8 Eylül 2009 Salı

çekirgelerin peşinde: beynelmilel harekat

Hikaye soyle baslar. 1925 yılında Mardin'de bir sığır hastalığı zuhur eder. Sigir hastaliginin en onemli nedeni 1920lerin ortasinda, bilhassa guneydogu Anadoluda, vuku bulan cekirge salginidir. Hükümet bu hastalığa karşı teyakkuza geçer ve mücadele yollarını arar. Şefik ve Rasim Beyler Hükümet tarafından sigir hastaligi mücadelesi için görevlendirilir. Ve 1926 yılında Şam'da yapilacak Çekirge Konferansı'na Türkiye'yi temsilen katılırlar. Anlaşıldığına göre, bu konferansta -her ne kadar başlığı cekirge olsa da- sığır hastalığına karşı da belnelmilel bir çare aranmaktadır. Arşiv kayıtlarına göre, sığır hastalığı bu mücadele sonunda tek hamlede son bulmaz. Üç sene sonra, yani 1928'de, Diyarbakır ve Erzincan'da sığır vebası tekrar ortaya cikar. Hükümet yine bir acil eylem planında bulunur ve sığır vebası ile ilgilenmeleri için 11 veterineri görevlendirir.
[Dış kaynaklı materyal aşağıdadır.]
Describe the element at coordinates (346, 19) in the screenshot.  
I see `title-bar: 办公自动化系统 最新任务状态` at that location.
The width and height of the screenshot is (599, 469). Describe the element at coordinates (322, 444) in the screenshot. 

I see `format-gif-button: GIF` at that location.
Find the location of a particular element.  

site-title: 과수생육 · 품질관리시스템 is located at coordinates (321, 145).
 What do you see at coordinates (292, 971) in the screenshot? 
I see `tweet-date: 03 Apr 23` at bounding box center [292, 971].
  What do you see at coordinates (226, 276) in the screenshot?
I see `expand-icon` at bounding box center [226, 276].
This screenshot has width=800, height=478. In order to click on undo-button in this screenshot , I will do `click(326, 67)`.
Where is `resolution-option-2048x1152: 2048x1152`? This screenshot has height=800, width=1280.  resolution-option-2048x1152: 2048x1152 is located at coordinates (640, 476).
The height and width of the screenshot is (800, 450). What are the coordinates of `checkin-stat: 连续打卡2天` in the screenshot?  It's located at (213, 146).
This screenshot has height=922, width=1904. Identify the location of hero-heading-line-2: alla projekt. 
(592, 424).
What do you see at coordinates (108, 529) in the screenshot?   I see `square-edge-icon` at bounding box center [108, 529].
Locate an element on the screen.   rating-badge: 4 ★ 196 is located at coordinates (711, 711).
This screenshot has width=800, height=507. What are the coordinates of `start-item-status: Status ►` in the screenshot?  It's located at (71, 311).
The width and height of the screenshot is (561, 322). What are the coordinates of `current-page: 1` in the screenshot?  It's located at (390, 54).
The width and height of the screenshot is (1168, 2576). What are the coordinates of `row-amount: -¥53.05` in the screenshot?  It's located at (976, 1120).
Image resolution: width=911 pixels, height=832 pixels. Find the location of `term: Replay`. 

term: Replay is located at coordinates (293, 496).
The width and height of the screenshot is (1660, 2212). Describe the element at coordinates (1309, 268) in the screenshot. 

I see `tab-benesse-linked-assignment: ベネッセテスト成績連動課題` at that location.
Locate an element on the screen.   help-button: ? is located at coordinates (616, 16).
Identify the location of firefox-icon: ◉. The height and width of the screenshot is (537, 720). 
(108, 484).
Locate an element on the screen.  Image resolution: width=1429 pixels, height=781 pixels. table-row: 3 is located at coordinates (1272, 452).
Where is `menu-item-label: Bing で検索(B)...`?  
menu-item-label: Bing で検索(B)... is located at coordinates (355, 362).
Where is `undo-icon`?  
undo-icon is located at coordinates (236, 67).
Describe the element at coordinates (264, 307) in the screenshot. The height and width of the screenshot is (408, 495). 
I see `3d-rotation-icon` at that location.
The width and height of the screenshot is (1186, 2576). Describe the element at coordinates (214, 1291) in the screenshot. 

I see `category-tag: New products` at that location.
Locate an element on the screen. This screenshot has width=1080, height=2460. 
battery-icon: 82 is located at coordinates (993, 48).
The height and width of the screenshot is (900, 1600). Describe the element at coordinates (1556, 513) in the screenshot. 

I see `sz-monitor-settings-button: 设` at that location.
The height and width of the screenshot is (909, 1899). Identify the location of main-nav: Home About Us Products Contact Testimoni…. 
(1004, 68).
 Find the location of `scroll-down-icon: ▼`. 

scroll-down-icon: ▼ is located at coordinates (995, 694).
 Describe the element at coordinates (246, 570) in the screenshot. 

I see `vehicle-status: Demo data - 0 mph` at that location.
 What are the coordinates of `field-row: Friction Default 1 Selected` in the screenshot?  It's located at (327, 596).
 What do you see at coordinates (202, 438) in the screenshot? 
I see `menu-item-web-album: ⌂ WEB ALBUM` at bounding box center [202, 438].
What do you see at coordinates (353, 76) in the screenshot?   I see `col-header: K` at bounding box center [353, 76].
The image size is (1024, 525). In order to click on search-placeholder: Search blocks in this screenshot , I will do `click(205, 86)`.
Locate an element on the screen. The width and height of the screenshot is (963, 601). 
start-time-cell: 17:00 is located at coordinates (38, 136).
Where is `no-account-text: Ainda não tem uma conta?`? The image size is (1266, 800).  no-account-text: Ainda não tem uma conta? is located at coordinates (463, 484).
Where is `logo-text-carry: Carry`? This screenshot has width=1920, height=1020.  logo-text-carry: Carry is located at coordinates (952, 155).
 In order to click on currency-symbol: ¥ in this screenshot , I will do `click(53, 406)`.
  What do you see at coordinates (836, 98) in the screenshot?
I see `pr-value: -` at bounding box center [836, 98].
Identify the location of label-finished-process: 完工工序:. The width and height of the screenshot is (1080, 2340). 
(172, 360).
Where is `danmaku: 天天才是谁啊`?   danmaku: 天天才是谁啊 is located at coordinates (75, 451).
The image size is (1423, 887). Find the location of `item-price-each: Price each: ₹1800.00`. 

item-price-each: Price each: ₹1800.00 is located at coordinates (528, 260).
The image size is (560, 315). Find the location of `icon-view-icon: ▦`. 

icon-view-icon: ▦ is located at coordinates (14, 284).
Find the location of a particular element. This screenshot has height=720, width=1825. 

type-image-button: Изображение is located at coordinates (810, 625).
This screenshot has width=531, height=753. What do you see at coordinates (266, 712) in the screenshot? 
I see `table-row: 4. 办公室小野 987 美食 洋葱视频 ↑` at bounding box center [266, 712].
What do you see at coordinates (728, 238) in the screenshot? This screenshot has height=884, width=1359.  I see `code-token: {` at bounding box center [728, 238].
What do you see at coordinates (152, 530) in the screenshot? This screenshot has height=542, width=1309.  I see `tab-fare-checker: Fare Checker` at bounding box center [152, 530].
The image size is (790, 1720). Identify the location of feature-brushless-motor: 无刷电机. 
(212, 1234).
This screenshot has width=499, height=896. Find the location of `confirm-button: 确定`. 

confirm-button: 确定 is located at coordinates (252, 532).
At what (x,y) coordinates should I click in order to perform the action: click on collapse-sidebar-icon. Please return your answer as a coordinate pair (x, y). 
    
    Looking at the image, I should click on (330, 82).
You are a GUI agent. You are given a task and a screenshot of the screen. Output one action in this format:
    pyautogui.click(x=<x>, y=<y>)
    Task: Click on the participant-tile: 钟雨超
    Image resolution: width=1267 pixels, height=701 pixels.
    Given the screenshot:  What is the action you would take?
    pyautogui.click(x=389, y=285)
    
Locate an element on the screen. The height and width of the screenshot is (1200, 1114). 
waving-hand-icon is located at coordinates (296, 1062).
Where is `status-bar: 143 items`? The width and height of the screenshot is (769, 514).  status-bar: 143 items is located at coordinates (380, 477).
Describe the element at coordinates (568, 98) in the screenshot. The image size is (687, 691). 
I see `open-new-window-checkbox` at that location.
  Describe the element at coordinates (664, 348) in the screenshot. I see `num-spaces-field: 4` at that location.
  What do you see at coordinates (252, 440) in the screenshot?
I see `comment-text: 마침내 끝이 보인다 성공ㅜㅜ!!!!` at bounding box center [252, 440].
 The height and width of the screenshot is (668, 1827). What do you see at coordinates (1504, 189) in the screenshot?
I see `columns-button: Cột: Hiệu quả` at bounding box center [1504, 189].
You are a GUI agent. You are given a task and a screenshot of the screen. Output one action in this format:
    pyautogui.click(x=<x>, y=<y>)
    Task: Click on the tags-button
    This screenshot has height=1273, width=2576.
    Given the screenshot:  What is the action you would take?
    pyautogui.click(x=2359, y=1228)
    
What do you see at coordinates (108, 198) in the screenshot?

Vurgulanması gereken nokta, sığır hastalığı çekirgee mevzunun sadce bir yönüdür. Meselenin asli, baslibasina, cekirge salginidir. Soylendigi uzere, Hukumet meseleyi son derece siki takip eder. Hatta, çekirge mücadelesi konusunda eğitilmek üzere, uzmanlar yurtdışına gönderilir. Buna mukabil, İngiltere'den ziraat uzmanı Uvarov getirilir. Ne amaca hizmet ettiği ve içeriği hakkında malumatımız olmasa da, 1926 senesinde Hükümet bir Çekirge Kanunu çıkarır. Yine aynı sene, yukarıda altı çizildiği gibi, Şam'da Beynelmilel Çekirge Konferansı düzenlenir. Türkiyeli temsilcilerin bu konferansa iştirak etmeleri için -hem cekirgeler hem sigirlar mevzunda- hatırı sayılır bir bütçe ayrılır. Bu konferansa katılan Türk temsilcilerin başka bir amacı daha vardır, Belnelmilel Çekirge Mücadele İstihbarat Müessesi hususunda anlaşmaya varmak. Arşiv kayıtlarından takip edebildiğimiz kadarı ile, bu yıllarda güneydoğuda -bilhassa Urfa ve Mardin- çekirgelere karşı yoğun bir mücadele verilmiştir. Hükümet tarafından bu mücadelede kullanılmak üzere araçlar satin alinir. Bu araçlar ve malzemeler, 1926'da Ankara'dan tahsis edilen 2 otomobil, 14 kamyon ve 6 traktörle Urfa ve Mardin'e sevkedilir. Ve araçların işletilmesi için pazarlıkla petrol alınır. Kayıtlara göre, bu mücadele için çinko levhalar da satın alinmistir– her ne kadar bu levhaların nasıl kullanıldığı hakkında hüküm veremesem de. Meselenin resmi zemini 1920lerin ortasinda yururluge konulan - çekirge ve süne haşerelerinin imhasına dair- bir tuzukle desteklenir.

Anlaşılan, cekirge mücadelesi mevzu Hükümet'in gündemini epey meşgul etmiş.Ve mücadele için topyekün bir hamle yurutulmus: tüzük, yasa, mücadeleyi yürütecek görevlilerin tespit edilmesi, belnelmilel konferanslara temsilciler gönderilmesi ve hatta bu hususta belnelmilel anlaşmalara imza atılması. Boyundan büyük mevzulara mahal veren o güzel çekirgelere buradan selam ederim. Başbakanlık Cumhuriyet Arşivleri'nde seyrüsefer eylerken derlenmiş bir güzel hikayedir. Keyifle okuyunuz.